Toynbee developed his concept of an "internal proletariat" and an "external proletariat" to describe quite different opposition groups within and outside the frontiers of a civilization. These groups, however, find themselves bound to the fate of the civilization. During its decline and disintegration, they are increasingly disenfranchised or alienated, and thus lose their immediate sense of loyalty or of obligation. Nonetheless an "internal proletariat" may form a "universal church" which survives the civilization's demise, co-opting the useful structures of the earlier time while creating a new philosophical or religious pattern for the next stage of history.
Before the process of decay, the dominant minority had held the internal proletariat in subjugation within the confines of the civilization, causing these oppressed to grow bitter. The external proletariat, living outside the civilization in poverty and chaos, grows envious. Then, in the social stress resulting from the failure of the civilization, the bitterness and envy increase markedly.

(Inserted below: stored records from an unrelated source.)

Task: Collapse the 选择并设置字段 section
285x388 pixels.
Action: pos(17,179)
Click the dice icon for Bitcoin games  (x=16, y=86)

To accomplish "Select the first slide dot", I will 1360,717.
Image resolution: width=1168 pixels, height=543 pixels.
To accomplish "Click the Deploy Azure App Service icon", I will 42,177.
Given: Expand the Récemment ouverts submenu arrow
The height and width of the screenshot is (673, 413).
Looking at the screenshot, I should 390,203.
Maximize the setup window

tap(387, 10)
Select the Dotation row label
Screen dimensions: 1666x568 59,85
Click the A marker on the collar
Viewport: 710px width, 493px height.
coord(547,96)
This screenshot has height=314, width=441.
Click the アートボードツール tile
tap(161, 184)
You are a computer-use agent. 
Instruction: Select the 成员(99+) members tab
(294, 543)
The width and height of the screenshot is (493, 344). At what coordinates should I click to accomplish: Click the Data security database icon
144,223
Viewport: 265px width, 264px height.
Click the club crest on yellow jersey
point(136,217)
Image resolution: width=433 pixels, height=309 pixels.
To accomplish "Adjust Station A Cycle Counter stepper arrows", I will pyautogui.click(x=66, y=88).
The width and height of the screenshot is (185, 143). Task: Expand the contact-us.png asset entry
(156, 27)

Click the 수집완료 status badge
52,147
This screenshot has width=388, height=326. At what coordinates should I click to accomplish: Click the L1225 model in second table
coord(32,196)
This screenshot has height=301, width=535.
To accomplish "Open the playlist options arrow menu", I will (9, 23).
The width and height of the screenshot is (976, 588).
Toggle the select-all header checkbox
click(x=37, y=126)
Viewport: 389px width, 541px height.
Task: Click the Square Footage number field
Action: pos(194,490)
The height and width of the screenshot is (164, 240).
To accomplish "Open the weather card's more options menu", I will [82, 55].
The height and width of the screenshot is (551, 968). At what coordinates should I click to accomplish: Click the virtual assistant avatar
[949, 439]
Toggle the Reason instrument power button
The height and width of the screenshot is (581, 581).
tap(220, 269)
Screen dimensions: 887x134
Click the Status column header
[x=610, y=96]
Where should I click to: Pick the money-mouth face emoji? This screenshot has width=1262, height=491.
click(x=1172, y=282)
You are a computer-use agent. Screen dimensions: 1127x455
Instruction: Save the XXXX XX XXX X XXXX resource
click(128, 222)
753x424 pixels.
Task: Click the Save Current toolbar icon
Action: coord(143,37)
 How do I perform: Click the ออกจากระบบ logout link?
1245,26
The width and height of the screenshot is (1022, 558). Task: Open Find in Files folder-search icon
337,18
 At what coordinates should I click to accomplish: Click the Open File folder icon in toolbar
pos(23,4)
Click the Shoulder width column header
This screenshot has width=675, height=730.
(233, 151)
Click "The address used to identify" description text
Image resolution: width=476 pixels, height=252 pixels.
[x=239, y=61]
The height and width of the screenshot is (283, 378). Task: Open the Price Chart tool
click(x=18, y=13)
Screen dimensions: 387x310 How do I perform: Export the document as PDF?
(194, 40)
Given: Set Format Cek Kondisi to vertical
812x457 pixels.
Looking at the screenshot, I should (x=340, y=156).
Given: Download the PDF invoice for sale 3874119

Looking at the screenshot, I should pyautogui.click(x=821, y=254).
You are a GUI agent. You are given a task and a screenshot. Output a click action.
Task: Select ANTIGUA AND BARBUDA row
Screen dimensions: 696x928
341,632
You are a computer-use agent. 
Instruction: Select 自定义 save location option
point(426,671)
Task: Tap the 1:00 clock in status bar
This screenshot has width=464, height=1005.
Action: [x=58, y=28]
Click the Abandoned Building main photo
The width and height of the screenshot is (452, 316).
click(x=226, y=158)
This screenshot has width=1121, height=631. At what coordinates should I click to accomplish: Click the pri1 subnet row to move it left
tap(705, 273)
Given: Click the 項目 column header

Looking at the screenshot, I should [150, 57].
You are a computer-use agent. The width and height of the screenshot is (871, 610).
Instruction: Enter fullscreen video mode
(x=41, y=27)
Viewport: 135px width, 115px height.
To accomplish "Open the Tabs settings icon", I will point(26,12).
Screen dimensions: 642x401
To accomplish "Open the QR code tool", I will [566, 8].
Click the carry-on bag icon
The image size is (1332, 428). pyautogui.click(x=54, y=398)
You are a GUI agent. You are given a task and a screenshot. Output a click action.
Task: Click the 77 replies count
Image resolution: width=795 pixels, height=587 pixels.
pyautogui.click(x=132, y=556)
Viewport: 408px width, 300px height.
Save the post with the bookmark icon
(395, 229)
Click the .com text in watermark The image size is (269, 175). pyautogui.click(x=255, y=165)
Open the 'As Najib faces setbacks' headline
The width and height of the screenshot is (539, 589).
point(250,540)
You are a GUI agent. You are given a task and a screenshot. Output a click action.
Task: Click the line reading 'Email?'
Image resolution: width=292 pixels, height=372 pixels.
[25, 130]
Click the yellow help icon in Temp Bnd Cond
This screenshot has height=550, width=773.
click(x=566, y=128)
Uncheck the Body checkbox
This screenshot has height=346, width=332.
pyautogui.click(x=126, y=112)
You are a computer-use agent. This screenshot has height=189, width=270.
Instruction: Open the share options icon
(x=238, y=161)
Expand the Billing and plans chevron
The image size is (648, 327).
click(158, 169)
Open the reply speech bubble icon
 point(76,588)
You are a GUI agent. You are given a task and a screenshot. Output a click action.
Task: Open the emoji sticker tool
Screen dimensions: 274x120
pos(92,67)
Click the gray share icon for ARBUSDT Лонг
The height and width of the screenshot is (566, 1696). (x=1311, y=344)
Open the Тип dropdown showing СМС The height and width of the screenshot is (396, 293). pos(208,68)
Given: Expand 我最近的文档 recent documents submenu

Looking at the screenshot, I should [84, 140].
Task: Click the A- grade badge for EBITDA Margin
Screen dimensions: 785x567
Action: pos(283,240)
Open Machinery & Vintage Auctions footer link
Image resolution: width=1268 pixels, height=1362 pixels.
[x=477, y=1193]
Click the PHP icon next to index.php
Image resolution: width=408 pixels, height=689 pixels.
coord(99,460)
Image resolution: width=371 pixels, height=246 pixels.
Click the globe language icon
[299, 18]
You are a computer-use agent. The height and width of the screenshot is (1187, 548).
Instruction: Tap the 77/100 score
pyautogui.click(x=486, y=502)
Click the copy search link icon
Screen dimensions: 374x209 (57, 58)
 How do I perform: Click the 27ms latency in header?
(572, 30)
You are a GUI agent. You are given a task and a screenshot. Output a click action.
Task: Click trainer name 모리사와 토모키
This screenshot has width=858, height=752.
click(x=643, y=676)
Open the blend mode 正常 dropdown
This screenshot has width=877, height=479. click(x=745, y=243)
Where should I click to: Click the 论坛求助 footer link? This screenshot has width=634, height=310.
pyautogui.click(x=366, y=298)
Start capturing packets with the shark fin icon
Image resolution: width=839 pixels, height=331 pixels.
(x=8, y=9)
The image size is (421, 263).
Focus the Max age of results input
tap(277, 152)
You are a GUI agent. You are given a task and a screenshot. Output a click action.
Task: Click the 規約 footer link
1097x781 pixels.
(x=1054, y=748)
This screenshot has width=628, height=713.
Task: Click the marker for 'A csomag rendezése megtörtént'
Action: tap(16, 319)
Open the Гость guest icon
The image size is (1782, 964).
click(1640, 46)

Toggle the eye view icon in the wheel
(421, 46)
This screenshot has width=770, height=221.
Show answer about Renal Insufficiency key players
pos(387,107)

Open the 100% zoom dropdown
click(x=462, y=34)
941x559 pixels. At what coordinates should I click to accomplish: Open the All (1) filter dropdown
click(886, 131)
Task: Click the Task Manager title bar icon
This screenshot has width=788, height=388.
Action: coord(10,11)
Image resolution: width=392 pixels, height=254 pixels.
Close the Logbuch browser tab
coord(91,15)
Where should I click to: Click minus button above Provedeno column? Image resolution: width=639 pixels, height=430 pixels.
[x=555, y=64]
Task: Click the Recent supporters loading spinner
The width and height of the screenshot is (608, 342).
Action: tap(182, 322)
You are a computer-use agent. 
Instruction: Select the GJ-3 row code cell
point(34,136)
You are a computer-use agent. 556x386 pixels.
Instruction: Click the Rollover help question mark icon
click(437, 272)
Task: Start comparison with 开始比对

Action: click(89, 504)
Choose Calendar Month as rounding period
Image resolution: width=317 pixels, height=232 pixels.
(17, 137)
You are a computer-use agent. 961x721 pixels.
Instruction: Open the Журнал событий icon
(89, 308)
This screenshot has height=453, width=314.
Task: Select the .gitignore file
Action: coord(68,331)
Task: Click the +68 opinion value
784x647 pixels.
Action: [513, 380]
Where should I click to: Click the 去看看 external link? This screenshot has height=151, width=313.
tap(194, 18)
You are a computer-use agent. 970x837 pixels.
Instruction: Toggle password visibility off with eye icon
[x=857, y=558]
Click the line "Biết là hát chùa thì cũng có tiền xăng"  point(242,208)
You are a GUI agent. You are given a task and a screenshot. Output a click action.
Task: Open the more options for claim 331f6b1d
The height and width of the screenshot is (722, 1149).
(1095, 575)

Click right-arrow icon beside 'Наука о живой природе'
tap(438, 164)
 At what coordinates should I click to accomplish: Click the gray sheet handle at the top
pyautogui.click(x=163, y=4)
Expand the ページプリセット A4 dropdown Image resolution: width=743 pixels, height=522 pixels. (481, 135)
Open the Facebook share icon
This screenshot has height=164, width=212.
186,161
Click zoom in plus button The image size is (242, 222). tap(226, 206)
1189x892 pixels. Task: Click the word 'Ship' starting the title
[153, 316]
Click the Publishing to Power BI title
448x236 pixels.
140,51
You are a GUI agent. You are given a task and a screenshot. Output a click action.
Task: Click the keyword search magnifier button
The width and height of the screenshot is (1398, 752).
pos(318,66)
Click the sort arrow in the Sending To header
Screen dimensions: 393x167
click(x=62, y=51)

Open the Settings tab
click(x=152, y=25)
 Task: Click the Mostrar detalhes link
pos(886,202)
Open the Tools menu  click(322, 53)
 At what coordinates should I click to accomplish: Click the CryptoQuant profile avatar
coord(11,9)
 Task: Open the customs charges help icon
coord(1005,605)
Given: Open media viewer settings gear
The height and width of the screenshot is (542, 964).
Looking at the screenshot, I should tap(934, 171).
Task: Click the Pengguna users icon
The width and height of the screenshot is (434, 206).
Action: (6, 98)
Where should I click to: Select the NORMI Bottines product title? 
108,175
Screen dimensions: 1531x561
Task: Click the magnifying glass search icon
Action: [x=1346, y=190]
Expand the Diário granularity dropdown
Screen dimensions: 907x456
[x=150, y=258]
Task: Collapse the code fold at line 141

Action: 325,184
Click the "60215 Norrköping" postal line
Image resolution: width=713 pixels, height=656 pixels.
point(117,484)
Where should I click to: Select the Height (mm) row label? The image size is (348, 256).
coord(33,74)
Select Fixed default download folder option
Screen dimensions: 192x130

Toynbee argues that as civilizations decay, there is a "schism" within the society. In this environment of discord, people resort to archaism (idealization of the past), futurism (idealization of the future), detachment (removal of oneself from the realities of a decaying world), and transcendence (meeting the challenges of the decaying civilization with new insight, e.g., by following a new religion). From among members of an "internal proletariat" who transcend the social decay a "church" may arise. Such an association would contain new and stronger spiritual insights, around which a subsequent civilization may begin to form. Toynbee here uses the word "church" in a general sense, e.g., to refer to a collective spiritual bond found in common worship, or the unity found in an agreed social order.